Will I eventually go blind being on Plaquenil?

Hi Angie,

I've been on plaquenil for about a year, so not quite as long as you. When you began plaquenil, you should have gone through a round of tests with an opthalmalogist.  When I went for mine, he told me that it was very unlikely plaquenil would cause any problems with my eye unless I were taking a much higher dosage than any doctor would prescribe.

As long as you are not noticing any difference in your vision, and going to see your opthalmalogist once or twice a year for check ups, you ought to be fine.

If you notice any difference in your vision, though, you should definitely bring that up with your rheumatologist and/or opthalmalogist right away.

Hope this helps,

Sara

This is not a drug that I have taken, but I have done a fair amount of research on this and a bunch of others.  From what I've read your odds on going blind are virtually zero PROVIDED you are diligent about getting your eyes tested as required.  Blindness on this med isn't even close to being a given.  Extremely rare and if it happens is usually because folks weren't following directions to test their eyes.  This really shouldn't be an issue keeping you up at night.

Yeah, you chances are near zero, I have turned out to be a rare case. I take it for Lupus. I am on my third visit/screening from my eye doctor and it is starting to show up.

Plaquenil is a very toxic medication but one that serves great purpose for those of us that need it.
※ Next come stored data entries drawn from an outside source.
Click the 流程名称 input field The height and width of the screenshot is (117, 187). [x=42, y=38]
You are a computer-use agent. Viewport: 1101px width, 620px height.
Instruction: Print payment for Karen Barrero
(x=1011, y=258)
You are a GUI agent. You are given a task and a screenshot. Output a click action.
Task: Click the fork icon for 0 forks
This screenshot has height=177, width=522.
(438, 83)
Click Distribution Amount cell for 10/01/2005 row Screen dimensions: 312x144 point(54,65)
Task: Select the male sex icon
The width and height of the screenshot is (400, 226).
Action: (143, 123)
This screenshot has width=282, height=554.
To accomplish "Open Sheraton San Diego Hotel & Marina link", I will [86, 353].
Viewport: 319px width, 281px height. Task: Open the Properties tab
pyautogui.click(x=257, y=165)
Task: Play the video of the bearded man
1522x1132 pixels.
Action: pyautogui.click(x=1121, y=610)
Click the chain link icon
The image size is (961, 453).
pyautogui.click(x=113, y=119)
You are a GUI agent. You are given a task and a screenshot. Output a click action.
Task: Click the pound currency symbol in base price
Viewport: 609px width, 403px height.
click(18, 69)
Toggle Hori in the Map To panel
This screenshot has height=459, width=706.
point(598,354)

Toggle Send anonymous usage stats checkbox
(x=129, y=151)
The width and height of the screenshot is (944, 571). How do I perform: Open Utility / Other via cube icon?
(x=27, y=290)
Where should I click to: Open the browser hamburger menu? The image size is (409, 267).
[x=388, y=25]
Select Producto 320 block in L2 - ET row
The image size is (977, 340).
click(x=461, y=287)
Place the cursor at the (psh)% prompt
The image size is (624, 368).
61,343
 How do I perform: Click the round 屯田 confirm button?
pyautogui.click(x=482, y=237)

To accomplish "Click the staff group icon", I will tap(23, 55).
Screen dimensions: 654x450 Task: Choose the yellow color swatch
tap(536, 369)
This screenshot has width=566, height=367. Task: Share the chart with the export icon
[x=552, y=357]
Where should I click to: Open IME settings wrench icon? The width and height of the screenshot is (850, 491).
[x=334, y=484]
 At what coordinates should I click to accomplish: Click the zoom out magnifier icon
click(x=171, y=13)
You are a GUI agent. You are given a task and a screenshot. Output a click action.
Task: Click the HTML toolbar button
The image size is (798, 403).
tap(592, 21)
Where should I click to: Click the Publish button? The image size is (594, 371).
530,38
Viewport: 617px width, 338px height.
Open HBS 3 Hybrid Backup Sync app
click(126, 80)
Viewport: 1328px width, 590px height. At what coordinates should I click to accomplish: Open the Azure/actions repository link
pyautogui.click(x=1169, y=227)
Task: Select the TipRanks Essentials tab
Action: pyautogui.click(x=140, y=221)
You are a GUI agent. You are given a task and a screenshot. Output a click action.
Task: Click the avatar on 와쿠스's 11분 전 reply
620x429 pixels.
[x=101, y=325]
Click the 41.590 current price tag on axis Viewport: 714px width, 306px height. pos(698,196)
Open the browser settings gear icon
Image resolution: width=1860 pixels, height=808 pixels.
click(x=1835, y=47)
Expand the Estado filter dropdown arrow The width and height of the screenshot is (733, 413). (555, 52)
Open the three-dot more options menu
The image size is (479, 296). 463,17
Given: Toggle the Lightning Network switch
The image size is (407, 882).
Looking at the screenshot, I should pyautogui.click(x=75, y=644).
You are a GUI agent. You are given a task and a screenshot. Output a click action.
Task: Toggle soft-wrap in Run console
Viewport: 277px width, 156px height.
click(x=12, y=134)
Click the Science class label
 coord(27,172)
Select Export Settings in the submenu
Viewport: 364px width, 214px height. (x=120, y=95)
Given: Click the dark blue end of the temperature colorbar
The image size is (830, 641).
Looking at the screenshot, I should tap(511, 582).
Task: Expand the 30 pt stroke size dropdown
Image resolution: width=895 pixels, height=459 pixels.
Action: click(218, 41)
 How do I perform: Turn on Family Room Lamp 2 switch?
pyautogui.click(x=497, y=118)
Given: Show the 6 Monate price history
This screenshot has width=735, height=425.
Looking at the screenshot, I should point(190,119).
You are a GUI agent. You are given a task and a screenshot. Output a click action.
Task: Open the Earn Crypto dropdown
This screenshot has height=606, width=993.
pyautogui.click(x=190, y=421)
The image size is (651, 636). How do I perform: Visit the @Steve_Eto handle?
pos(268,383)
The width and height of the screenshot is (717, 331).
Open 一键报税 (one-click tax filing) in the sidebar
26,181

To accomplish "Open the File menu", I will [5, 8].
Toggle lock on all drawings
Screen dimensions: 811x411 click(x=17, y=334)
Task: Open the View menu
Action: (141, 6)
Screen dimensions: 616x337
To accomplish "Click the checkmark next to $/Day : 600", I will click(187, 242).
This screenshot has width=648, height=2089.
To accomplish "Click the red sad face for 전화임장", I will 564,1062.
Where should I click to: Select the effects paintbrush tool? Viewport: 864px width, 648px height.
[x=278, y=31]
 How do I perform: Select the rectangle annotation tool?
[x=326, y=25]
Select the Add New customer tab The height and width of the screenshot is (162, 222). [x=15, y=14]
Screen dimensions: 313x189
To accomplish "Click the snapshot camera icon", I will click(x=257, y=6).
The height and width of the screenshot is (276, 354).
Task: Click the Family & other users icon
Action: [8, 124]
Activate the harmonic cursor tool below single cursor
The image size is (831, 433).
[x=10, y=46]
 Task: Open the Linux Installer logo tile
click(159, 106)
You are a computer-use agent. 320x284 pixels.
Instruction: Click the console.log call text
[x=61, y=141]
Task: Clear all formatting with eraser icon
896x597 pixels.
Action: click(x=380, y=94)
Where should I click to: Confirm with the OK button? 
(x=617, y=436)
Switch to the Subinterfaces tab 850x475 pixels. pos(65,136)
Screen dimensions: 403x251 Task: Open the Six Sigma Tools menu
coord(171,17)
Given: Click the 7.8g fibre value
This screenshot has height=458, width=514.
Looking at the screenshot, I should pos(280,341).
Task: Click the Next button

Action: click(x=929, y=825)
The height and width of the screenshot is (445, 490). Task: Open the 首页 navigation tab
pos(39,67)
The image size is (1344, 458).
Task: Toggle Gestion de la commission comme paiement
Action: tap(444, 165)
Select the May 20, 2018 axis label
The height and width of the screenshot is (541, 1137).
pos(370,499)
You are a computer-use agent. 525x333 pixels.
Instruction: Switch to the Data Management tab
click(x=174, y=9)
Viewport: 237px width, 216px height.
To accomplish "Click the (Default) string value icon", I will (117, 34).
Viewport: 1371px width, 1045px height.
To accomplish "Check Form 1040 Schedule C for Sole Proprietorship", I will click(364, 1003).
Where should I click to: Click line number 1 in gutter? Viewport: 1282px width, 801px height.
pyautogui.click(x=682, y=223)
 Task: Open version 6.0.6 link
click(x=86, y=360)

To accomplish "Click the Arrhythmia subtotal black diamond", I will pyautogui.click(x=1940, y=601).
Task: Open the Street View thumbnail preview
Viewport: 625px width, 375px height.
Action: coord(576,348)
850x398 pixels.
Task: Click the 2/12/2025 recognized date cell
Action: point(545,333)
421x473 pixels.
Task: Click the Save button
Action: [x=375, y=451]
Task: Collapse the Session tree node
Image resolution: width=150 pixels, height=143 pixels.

Since I have been on it my memory has improved greatly, my joints do a bit better (still painful but not a daily thing like it was) and so forth.

My eye doctor has seen HUNDREDS upon HUNDREDs of people on this medication and in that time I am only the 6th person to have an issue with it. Just keep up with your appointments. Most of the eye issues are temporary initially with that cloudy feeling/vision. But that clears up.

What has occured with me is my focal point has actually been artifically inflammed and moved back so my path of vision is not true. If tht makes sense. It is only occuring in my right eye, which that eye has always been worse. There is more of a chance it is inflammed from the disease itself than it is from medication for most of us and even that is only about 10% in Lupus patients. The chance of it from the drug is some crazy number like 1 in 100,000 - which happens to be me.

Good luck, I am not blind but it may progress even off the drug, so be thankful, don't worry given the disease there are far worse thing s than the eye damage that can happen from the disease. SO take your medication and see your doctors regularly.